TRY IT >> What is needed is an exact copy of the whole listing below, with no pictures.

(RECORDS FOR THE TASK)

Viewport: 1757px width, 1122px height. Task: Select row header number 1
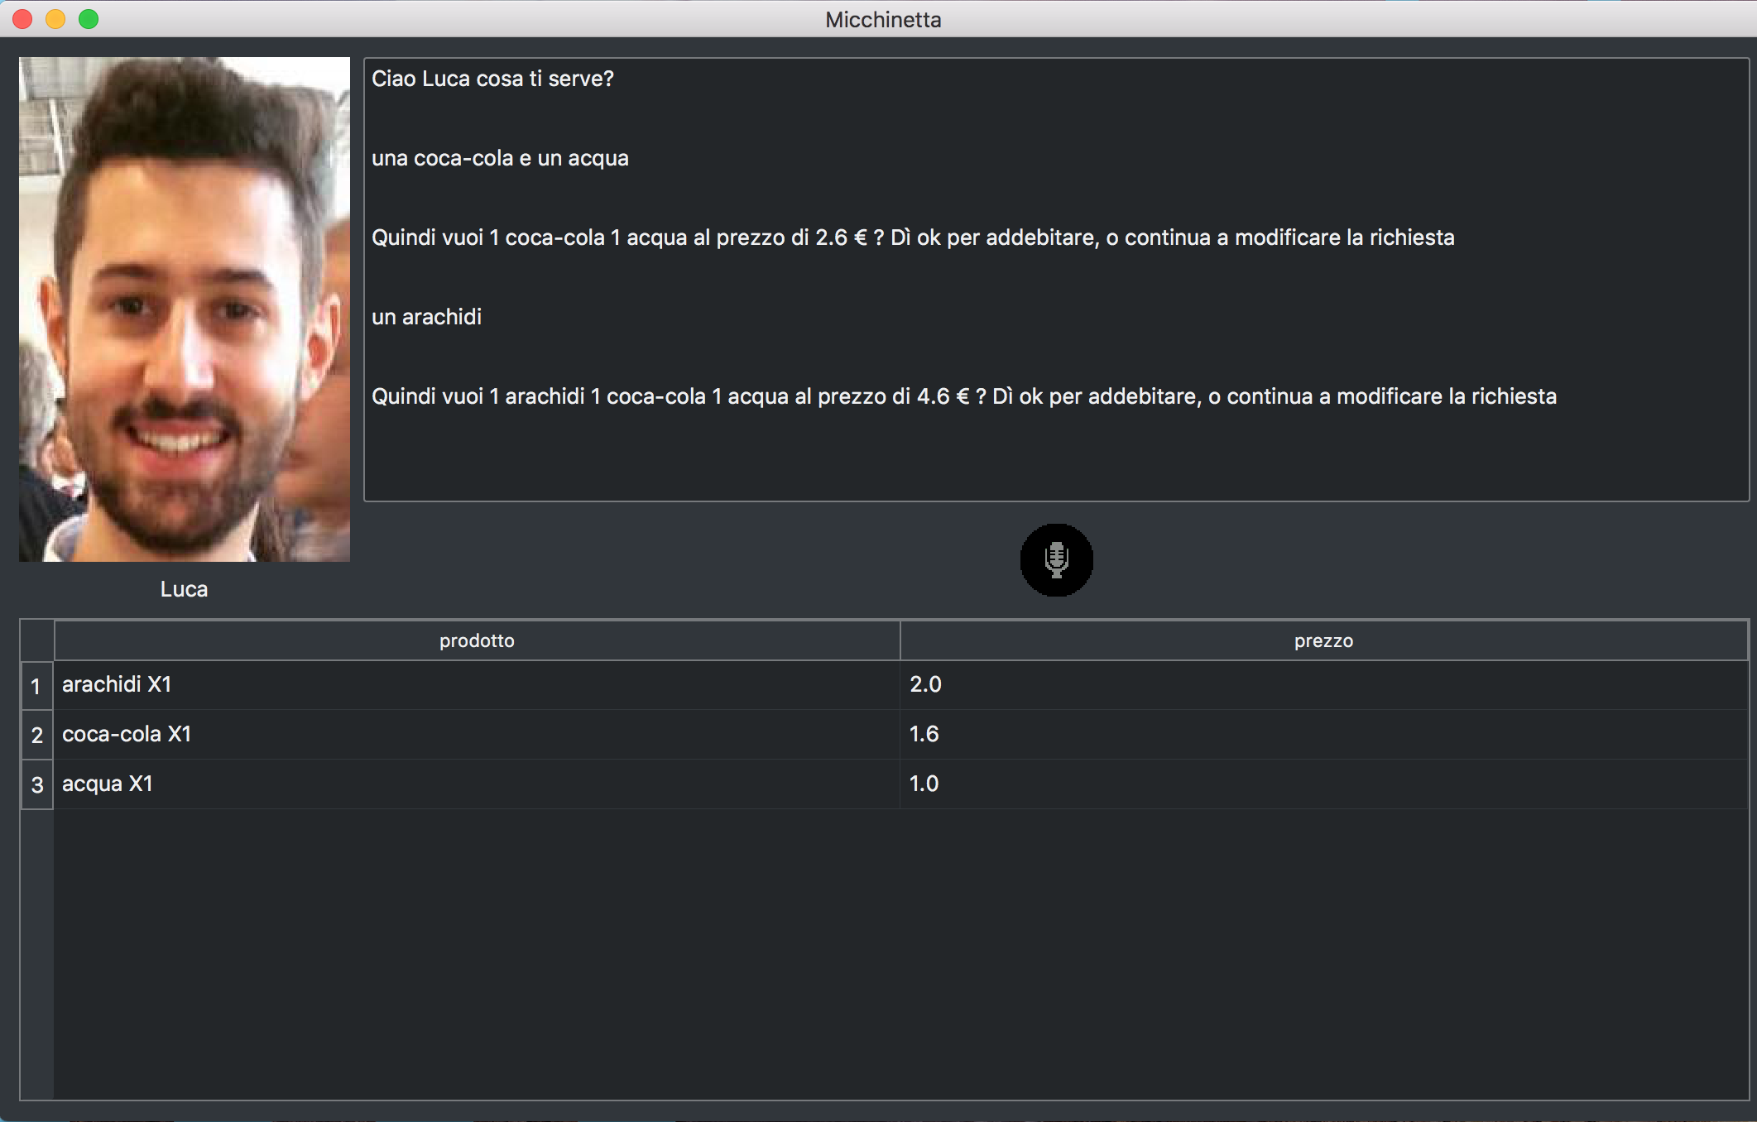36,685
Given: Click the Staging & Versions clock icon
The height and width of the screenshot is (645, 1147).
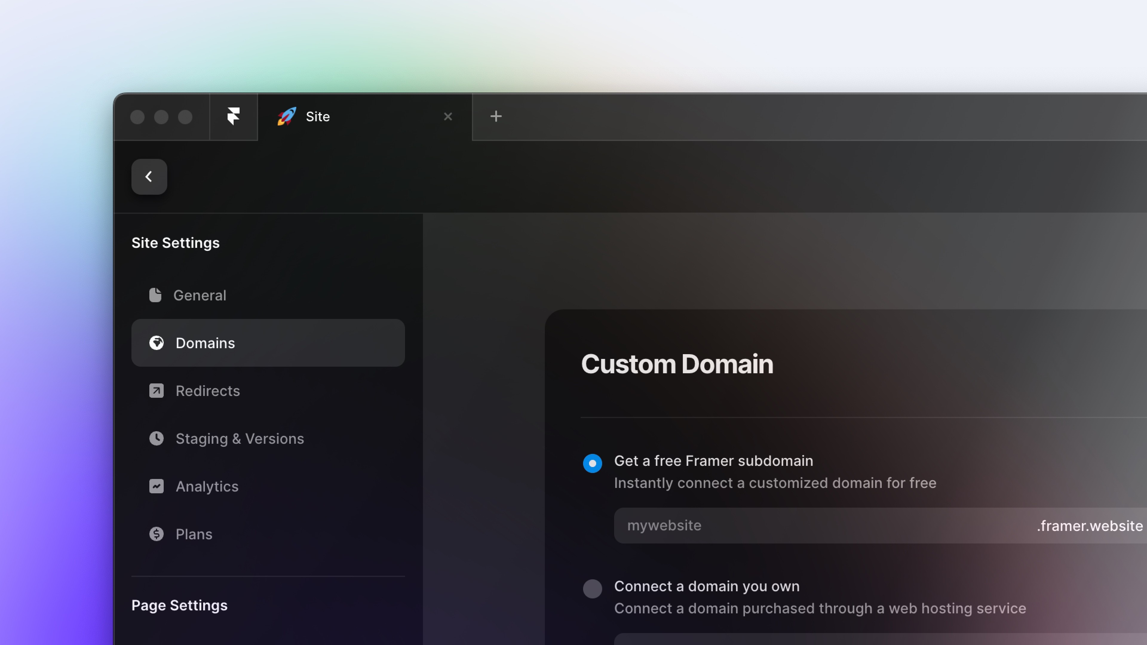Looking at the screenshot, I should (156, 438).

(End RECORDS FOR THE TASK)

COMPLETED TASK >>
Viewport: 1757px width, 1122px height. Task: Select row header number 1
36,685
Given: Click the Staging & Versions clock icon
The height and width of the screenshot is (645, 1147).
Looking at the screenshot, I should (156, 438).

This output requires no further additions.